[Record extracts]
- - - - -
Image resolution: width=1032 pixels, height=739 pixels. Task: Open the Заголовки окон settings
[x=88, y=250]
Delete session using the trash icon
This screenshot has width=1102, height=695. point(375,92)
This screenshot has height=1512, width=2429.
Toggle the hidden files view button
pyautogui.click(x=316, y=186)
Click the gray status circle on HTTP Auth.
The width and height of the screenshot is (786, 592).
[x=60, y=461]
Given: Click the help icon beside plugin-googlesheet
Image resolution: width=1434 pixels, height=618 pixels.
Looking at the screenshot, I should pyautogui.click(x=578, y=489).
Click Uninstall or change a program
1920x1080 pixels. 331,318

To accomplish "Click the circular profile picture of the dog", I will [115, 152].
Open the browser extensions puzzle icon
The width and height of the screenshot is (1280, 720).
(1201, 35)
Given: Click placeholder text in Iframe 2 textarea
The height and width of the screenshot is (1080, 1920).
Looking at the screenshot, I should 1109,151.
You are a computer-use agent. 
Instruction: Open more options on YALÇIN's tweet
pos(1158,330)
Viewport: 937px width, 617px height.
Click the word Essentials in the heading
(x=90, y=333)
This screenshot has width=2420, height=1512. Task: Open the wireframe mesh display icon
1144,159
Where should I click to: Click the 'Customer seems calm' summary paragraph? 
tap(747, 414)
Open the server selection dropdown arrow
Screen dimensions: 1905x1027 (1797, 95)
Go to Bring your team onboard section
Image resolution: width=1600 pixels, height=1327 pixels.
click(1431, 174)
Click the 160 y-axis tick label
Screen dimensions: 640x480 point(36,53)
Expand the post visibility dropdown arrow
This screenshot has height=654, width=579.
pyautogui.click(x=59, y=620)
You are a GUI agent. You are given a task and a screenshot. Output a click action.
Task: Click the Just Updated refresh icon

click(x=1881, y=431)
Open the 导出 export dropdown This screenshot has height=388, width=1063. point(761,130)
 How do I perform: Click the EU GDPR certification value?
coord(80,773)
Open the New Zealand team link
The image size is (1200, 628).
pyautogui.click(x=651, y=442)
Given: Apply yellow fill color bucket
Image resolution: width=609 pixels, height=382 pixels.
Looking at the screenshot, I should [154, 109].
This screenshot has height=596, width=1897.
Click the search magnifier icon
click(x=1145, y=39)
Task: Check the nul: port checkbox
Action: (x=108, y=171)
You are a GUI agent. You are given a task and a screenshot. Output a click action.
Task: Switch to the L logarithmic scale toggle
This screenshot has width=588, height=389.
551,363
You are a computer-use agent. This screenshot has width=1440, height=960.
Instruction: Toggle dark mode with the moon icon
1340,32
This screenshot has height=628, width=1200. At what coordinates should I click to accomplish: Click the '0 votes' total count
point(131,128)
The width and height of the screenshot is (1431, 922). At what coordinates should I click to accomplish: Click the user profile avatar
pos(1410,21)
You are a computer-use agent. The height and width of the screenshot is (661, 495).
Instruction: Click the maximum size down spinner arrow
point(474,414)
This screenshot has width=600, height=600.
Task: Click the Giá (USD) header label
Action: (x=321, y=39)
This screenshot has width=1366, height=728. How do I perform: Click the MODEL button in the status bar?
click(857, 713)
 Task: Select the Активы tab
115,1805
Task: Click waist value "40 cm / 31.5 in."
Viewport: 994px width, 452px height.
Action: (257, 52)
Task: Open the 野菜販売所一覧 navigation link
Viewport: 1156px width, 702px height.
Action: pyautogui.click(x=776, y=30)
- - - - -
[Set problem]
Set out every line of the listing above as a numbered list, dropping the blank lines.

[Answer to the task]
1. Image resolution: width=1032 pixels, height=739 pixels. Task: Open the Заголовки окон settings
2. [x=88, y=250]
3. Delete session using the trash icon
4. This screenshot has width=1102, height=695. point(375,92)
5. This screenshot has height=1512, width=2429.
6. Toggle the hidden files view button
7. pyautogui.click(x=316, y=186)
8. Click the gray status circle on HTTP Auth.
9. The width and height of the screenshot is (786, 592).
10. [x=60, y=461]
11. Given: Click the help icon beside plugin-googlesheet
12. Image resolution: width=1434 pixels, height=618 pixels.
13. Looking at the screenshot, I should pyautogui.click(x=578, y=489).
14. Click Uninstall or change a program
15. 1920x1080 pixels. 331,318
16. To accomplish "Click the circular profile picture of the dog", I will [115, 152].
17. Open the browser extensions puzzle icon
18. The width and height of the screenshot is (1280, 720).
19. (1201, 35)
20. Given: Click placeholder text in Iframe 2 textarea
21. The height and width of the screenshot is (1080, 1920).
22. Looking at the screenshot, I should 1109,151.
23. You are a computer-use agent. 
24. Instruction: Open more options on YALÇIN's tweet
25. pos(1158,330)
26. Viewport: 937px width, 617px height.
27. Click the word Essentials in the heading
28. (x=90, y=333)
29. This screenshot has width=2420, height=1512. Task: Open the wireframe mesh display icon
30. 1144,159
31. Where should I click to: Click the 'Customer seems calm' summary paragraph? 
32. tap(747, 414)
33. Open the server selection dropdown arrow
34. Screen dimensions: 1905x1027 (1797, 95)
35. Go to Bring your team onboard section
36. Image resolution: width=1600 pixels, height=1327 pixels.
37. click(1431, 174)
38. Click the 160 y-axis tick label
39. Screen dimensions: 640x480 point(36,53)
40. Expand the post visibility dropdown arrow
41. This screenshot has height=654, width=579.
42. pyautogui.click(x=59, y=620)
43. You are a GUI agent. You are given a task and a screenshot. Output a click action.
44. Task: Click the Just Updated refresh icon
45. click(x=1881, y=431)
46. Open the 导出 export dropdown This screenshot has height=388, width=1063. point(761,130)
47.  How do I perform: Click the EU GDPR certification value?
48. coord(80,773)
49. Open the New Zealand team link
50. The image size is (1200, 628).
51. pyautogui.click(x=651, y=442)
52. Given: Apply yellow fill color bucket
53. Image resolution: width=609 pixels, height=382 pixels.
54. Looking at the screenshot, I should [154, 109].
55. This screenshot has height=596, width=1897.
56. Click the search magnifier icon
57. click(x=1145, y=39)
58. Task: Check the nul: port checkbox
59. Action: (x=108, y=171)
60. You are a GUI agent. You are given a task and a screenshot. Output a click action.
61. Task: Switch to the L logarithmic scale toggle
62. This screenshot has width=588, height=389.
63. 551,363
64. You are a computer-use agent. This screenshot has width=1440, height=960.
65. Instruction: Toggle dark mode with the moon icon
66. 1340,32
67. This screenshot has height=628, width=1200. At what coordinates should I click to accomplish: Click the '0 votes' total count
68. point(131,128)
69. The width and height of the screenshot is (1431, 922). At what coordinates should I click to accomplish: Click the user profile avatar
70. pos(1410,21)
71. You are a computer-use agent. The height and width of the screenshot is (661, 495).
72. Instruction: Click the maximum size down spinner arrow
73. point(474,414)
74. This screenshot has width=600, height=600.
75. Task: Click the Giá (USD) header label
76. Action: (x=321, y=39)
77. This screenshot has width=1366, height=728. How do I perform: Click the MODEL button in the status bar?
78. click(857, 713)
79.  Task: Select the Активы tab
80. 115,1805
81. Task: Click waist value "40 cm / 31.5 in."
82. Viewport: 994px width, 452px height.
83. Action: (257, 52)
84. Task: Open the 野菜販売所一覧 navigation link
85. Viewport: 1156px width, 702px height.
86. Action: pyautogui.click(x=776, y=30)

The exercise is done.